The oxygen dissociation curve describes the relationship between arterial PO2 and hemoglobin saturation. Its 'S' shape is crucial: initial slow saturation (hemoglobin in T-state, low O2 affinity) followed by rapid saturation (hemoglobin in R-state, high O2 affinity) due to positive cooperativity. The flatter upper portion ensures stable oxygen loading despite PO2 fluctuations, while the steeper lower part facilitates rapid oxygen release to tissues. The curve can shift right (easier O2 liberation) due to increased H+, PCO2, temperature, or 2,3-Bisphosphoglycerate (Bohr effect), or left (tighter O2 binding) due to opposite conditions, fetal hemoglobin, or carbon monoxide poisoning.

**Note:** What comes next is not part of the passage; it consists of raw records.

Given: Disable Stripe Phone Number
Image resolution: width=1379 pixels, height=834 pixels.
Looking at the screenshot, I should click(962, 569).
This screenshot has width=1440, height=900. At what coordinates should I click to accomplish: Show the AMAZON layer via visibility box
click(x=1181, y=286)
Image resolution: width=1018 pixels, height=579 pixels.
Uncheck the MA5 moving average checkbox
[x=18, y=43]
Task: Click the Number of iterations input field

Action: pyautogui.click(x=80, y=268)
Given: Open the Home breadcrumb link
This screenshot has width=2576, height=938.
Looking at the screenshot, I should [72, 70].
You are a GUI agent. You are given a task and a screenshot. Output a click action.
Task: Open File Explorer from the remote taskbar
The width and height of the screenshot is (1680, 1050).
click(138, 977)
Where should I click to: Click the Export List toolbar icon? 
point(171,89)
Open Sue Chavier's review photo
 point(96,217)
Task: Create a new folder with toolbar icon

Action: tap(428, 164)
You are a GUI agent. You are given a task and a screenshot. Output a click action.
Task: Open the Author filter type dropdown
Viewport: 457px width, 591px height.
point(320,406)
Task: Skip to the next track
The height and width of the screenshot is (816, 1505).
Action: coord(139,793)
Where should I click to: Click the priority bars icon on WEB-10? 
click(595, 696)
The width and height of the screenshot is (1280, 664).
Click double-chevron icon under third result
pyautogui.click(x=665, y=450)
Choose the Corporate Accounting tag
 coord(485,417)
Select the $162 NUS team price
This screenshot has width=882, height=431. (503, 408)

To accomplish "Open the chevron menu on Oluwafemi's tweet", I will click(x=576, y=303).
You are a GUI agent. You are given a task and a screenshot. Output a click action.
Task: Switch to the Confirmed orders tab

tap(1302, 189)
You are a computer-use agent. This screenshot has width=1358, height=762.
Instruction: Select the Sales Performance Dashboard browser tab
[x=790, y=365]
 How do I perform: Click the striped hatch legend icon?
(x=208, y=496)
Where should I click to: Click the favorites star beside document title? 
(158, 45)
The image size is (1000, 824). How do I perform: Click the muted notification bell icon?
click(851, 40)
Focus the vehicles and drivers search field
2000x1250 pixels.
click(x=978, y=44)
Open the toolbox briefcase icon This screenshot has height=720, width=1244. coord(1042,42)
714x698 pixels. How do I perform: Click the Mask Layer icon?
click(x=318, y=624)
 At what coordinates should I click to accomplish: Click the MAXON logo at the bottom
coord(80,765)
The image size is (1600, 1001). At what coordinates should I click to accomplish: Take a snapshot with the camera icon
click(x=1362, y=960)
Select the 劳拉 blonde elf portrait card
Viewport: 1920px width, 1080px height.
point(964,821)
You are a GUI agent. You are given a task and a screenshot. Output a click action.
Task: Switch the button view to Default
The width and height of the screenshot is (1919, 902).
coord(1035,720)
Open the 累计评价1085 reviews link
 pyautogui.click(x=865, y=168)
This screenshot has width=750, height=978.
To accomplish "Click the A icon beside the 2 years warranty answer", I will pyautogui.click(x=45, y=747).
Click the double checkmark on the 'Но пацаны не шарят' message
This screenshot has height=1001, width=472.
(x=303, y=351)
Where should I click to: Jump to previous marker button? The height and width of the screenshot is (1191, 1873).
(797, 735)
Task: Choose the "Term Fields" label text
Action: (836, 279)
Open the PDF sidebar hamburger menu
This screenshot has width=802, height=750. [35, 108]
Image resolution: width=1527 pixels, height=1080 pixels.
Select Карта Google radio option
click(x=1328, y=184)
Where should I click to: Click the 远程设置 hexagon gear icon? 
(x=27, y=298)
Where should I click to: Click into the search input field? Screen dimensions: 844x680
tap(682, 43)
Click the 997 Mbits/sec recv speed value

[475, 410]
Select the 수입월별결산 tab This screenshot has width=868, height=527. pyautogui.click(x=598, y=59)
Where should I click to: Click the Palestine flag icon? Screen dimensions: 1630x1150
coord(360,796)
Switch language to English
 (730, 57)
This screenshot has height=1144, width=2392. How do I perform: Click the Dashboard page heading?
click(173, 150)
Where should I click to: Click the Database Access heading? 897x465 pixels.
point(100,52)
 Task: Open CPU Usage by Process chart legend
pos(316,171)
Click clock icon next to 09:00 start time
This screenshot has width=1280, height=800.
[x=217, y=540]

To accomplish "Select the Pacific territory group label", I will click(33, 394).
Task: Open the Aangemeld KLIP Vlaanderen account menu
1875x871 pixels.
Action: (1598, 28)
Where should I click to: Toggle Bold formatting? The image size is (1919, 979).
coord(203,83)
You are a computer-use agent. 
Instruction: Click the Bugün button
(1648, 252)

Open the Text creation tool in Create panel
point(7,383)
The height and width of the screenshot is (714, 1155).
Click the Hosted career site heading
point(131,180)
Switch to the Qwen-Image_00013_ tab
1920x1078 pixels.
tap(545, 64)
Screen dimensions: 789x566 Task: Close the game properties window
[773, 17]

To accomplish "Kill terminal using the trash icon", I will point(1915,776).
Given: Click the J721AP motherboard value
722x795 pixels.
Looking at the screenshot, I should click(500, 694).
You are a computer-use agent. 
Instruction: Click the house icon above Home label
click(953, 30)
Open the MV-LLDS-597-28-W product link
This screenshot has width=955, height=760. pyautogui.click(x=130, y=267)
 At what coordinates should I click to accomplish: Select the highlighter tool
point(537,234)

Breathing is controlled both voluntarily (motor cortex) and involuntarily (brainstem respiratory centers). The involuntary control involves four groups of neurons: DRG and VRG in the medulla, and Apneustic and Pneumotaxic centers in the pons. The DRG generates the inspiratory ramp signal, initiating and regulating inspiration, while the VRG primarily controls forceful expiration. The Pre-Bötzinger Complex acts as the pacemaker for spontaneous breathing. Apneustic and Pneumotaxic centers fine-tune the rate and depth of breathing. Damage to these centers or their connections leads to abnormal breathing patterns, such as apneustic breathing (slow, deep), Cheyne-Stokes breathing, or Biot's respiration.
Chemical regulation involves peripheral and central chemoreceptors. Peripheral chemoreceptors (carotid and aortic bodies) respond primarily to hypoxia (PO2 below 60 mmHg) and arterial H+. Central chemoreceptors (in the medulla) respond to H+ ions in the CSF, which primarily reflect arterial PCO2 levels. Elevated PCO2 and H+ stimulate ventilation, while decreased levels depress it. This explains why CO2, not O2, is the primary driver of ventilation, as over-ventilation in response to hypoxia can lead to washout of CO2, further depressing ventilation.
Hypoxia, defined as reduced oxygen supply to tissues, is classified into four types: hypoxic (low atmospheric O2, e.g., high altitude), anemic (reduced O2 carrying capacity, e.g., anemia, CO poisoning), stagnant (reduced blood flow, e.g., heart failure), and histotoxic (tissues unable to utilize O2, e.g., cyanide poisoning). High altitude physiology involves adaptation to low barometric pressure and hypoxic hypoxia. Acclimatization mechanisms include increased 2,3-BPG (shifting O2 curve right), increased peripheral chemoreceptor sensitivity, and decreased central chemoreceptor sensitivity. Deep sea diving physiology deals with high barometric pressure. Nitrogen narcosis (due to high N2 dissolving in lipids of neuronal membranes, causing alcohol-like symptoms) and Caisson's disease (decompression sickness, due to rapid ascent causing N2 bubbles where they shouldn't be, leading to bends, chokes etc.) are key concerns. Prevention involves slow ascent and curative measures use decompression chambers.